Мне очень по душе концепция чтения книг как братского и сестринского морального долга по отношению к ближнему.

Психология путешествий Lectio brevis I[36 - Краткий отрывок I (лат.).]

В последние полтора года я встречаю в аэропортах пары ученых, которые в дорожном гаме, между объявлениями отлетов и прилетов читают небольшие лекции. Один человек объяснил мне, что это какой-то всемирный (а может, всего лишь евросоюзный) информационный проект. Так что, увидев в зале ожидания экран и группу зевак, я остановилась.

– Уважаемые господа, – начала молодая женщина, немного нервно поправляя цветастую шаль; ее коллега, мужчина в твидовом пиджаке с кожаными заплатками на локтях, вешал на стену экран. – Психология путешествий изучает человека странствующего, человека, находящегося в движении, а следовательно, противостоит традиционной психологии, которая всегда рассматривала человеческую личность в постоянном контексте, в состоянии устойчивости и покоя – например, через призму биологической структуры, семейных связей, социального положения и так далее. Для психологии путешествий эти проблемы имеют меньшее, второстепенное значение.

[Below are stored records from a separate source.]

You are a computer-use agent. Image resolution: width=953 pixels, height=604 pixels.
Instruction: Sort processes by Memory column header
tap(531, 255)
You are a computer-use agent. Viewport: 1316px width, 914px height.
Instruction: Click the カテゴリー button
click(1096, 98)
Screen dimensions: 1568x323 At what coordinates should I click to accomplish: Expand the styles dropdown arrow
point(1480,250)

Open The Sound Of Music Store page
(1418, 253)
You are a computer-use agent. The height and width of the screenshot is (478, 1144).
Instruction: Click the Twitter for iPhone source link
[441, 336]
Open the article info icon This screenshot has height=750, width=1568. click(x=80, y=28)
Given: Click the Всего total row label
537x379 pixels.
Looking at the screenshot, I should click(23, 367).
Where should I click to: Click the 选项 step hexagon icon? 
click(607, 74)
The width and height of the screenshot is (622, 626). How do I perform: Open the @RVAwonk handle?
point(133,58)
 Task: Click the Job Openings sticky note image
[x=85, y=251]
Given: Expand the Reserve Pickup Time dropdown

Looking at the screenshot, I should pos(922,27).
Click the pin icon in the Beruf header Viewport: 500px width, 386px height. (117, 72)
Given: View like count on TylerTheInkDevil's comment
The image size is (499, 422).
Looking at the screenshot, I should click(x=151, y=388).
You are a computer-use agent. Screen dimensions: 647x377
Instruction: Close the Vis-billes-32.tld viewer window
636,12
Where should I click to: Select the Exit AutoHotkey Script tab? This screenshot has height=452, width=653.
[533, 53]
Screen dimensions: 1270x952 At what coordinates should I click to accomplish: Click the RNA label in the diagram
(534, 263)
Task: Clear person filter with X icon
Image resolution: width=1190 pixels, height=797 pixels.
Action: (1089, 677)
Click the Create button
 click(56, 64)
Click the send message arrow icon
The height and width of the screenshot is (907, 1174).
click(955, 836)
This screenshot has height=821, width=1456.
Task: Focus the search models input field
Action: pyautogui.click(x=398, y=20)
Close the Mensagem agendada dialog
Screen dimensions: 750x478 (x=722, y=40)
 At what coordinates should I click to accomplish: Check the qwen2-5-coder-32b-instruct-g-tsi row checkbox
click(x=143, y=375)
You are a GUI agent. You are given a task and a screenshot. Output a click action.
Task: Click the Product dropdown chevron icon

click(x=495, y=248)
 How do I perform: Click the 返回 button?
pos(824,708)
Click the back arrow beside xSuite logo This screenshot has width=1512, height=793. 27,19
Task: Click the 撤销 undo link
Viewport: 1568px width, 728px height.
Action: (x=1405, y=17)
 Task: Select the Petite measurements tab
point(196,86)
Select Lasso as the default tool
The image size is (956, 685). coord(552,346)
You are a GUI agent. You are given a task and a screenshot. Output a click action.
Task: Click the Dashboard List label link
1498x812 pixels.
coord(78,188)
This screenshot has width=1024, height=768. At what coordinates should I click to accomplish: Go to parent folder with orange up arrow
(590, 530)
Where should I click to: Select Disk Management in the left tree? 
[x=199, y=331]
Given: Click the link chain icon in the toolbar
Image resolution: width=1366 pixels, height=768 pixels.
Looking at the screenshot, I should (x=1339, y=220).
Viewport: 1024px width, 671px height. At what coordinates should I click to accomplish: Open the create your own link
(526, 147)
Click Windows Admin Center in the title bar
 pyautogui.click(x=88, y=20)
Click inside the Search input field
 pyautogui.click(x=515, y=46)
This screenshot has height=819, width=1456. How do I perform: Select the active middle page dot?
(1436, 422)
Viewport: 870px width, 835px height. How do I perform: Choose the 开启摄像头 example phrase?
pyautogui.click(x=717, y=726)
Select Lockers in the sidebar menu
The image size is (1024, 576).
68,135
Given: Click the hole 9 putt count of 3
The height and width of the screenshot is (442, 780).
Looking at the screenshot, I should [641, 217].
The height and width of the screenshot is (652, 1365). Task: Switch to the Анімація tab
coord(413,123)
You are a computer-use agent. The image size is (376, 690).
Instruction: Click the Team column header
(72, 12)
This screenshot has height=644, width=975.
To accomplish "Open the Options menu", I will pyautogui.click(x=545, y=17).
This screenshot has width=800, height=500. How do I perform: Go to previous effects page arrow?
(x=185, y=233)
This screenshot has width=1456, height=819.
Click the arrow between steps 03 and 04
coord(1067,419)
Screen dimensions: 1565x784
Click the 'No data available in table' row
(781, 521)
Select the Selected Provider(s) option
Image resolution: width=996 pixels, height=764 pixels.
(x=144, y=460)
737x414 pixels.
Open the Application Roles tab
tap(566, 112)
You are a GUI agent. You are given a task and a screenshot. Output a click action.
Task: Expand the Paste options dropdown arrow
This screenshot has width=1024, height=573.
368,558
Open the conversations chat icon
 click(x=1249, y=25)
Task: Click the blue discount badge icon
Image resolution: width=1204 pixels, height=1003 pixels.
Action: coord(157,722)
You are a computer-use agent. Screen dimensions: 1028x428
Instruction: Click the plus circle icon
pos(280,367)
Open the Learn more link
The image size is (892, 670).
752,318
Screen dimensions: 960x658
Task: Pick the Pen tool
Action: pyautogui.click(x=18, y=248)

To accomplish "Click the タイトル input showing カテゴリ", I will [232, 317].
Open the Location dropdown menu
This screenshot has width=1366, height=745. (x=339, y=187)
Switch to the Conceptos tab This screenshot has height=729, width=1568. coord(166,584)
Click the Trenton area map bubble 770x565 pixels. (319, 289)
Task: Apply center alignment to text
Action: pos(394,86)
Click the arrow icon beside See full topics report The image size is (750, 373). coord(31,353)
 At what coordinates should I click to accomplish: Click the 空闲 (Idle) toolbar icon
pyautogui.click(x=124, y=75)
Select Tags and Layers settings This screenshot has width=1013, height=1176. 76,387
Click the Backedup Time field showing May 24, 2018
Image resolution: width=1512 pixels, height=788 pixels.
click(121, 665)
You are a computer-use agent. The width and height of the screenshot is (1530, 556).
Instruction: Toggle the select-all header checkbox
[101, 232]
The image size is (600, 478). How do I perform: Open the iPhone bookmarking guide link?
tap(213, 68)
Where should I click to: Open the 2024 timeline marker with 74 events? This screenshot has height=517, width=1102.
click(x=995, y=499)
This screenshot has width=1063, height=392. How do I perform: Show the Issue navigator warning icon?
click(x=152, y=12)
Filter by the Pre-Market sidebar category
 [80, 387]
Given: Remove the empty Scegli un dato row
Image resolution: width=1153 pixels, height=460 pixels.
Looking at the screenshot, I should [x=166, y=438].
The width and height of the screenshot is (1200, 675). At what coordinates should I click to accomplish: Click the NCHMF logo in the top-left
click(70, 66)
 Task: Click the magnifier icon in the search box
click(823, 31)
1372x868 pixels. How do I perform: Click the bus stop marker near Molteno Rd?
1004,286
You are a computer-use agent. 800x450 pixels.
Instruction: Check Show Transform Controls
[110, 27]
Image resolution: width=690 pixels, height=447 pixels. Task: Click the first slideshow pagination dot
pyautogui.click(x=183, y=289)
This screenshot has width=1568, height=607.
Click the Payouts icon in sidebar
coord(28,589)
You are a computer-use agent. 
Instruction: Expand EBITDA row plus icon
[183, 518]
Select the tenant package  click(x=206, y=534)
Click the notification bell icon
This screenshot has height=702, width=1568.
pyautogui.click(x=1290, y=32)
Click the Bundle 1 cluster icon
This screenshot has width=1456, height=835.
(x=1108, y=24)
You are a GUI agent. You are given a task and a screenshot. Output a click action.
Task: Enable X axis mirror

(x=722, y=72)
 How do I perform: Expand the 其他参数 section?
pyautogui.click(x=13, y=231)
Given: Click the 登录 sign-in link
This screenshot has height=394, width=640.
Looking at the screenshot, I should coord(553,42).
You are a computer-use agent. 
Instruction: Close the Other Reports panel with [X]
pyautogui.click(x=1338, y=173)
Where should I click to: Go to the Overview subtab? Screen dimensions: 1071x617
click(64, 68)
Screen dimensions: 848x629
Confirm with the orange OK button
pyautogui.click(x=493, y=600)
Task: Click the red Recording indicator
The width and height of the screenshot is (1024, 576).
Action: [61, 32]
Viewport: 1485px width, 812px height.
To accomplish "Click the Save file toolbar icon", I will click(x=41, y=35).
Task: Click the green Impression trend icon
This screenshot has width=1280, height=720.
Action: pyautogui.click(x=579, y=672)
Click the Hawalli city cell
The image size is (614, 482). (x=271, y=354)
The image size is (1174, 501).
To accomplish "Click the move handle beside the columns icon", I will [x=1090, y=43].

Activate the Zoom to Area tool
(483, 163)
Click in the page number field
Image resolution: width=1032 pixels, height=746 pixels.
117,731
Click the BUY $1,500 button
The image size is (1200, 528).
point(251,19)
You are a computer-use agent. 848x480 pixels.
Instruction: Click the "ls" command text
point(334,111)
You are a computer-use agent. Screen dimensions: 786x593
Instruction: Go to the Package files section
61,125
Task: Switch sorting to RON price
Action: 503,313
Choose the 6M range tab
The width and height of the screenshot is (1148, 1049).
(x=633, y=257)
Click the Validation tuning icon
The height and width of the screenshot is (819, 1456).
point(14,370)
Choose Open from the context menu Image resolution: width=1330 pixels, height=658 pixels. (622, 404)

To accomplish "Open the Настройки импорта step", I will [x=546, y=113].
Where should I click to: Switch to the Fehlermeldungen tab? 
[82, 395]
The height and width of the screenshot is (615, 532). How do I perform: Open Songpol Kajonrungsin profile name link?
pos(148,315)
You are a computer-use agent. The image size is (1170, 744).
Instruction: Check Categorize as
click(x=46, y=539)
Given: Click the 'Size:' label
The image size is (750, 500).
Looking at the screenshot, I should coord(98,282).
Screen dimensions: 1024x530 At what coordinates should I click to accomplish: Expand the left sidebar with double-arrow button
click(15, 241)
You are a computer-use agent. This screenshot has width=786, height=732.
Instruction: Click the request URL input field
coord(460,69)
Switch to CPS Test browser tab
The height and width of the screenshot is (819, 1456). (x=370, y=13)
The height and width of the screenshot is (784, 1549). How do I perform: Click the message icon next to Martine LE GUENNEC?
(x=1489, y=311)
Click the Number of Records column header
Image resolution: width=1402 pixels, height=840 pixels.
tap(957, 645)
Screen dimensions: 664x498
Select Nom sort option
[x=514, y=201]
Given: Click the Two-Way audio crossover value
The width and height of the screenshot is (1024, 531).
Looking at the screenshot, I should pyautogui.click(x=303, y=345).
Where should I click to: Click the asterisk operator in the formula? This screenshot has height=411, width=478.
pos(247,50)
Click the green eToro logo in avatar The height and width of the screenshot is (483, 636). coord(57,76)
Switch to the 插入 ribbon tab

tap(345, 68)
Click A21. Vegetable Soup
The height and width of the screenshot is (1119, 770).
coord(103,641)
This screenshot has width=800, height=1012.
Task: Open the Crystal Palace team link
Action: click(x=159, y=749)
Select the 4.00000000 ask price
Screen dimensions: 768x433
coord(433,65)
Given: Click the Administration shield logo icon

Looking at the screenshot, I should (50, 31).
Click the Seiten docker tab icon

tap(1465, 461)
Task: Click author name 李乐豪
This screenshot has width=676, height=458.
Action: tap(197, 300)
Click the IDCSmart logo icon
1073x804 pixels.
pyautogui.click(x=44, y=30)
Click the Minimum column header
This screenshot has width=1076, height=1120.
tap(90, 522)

Если мы стремимся к правдоподобному описанию человека, то должны привести его в движение, направить из одной точки в другую. Сам факт наличия такого количества неубедительных описаний стабильного, неизменного человека ставит, как нам представляется, под сомнение понятие безотносительного «я». Поэтому с некоторых пор в области психологии путешествий популярны идеи превосходства, согласно которым единственная психология, имеющая право на существование, – это психология путешествий.

Немногочисленные слушатели беспокойно зашевелились. Дело в том, что мимо проследовала шумная группа высоких парней, помеченных цветными шарфиками какого-то спортивного клуба, – болельщики. Одновременно к нам то и дело подходили люди, привлеченные видом экрана на стене и расставленных двумя рядами стульев. Они присаживались на минутку по пути к выходу на посадку или во время ленивой прогулки по магазинам. На многих лицах читались усталость и потерянность во времени; они бы явно с удовольствием вздремнули и, видимо, не знали, что совсем рядом, за ближайшим углом, есть удобный зал ожидания с креслами, в которых можно спать. Когда женщина заговорила, несколько пассажиров остановились. Какая-то юная пара, обнявшись и нежно поглаживая друг друга по спине, внимательно слушала.

Женщина сделала небольшую паузу и продолжила:

– Важным понятием психологии путешествий является желание: именно оно приводит личность в движение и определяет вектор, а также пробуждает тягу к чему-либо. Само по себе желание ненаполненно, то есть указывает лишь направление, но не цель, ибо цель всегда остается эфемерной и туманной: чем она ближе, тем более загадочна. Достичь цели, удовлетворив тем самым желание, невозможно. Предлог «к» – понятие, наглядно демонстрирующее этот процесс. «Стремление к чему-то».

Тут женщина посмотрела на слушателей поверх очков, обвела их внимательным взглядом, словно ожидая подтверждения, что ее слова не пропали втуне. Это не понравилось семейству с двумя детьми в коляске: переглянувшись, родители покатили свой багаж дальше – рассматривать фальшивого Рембрандта.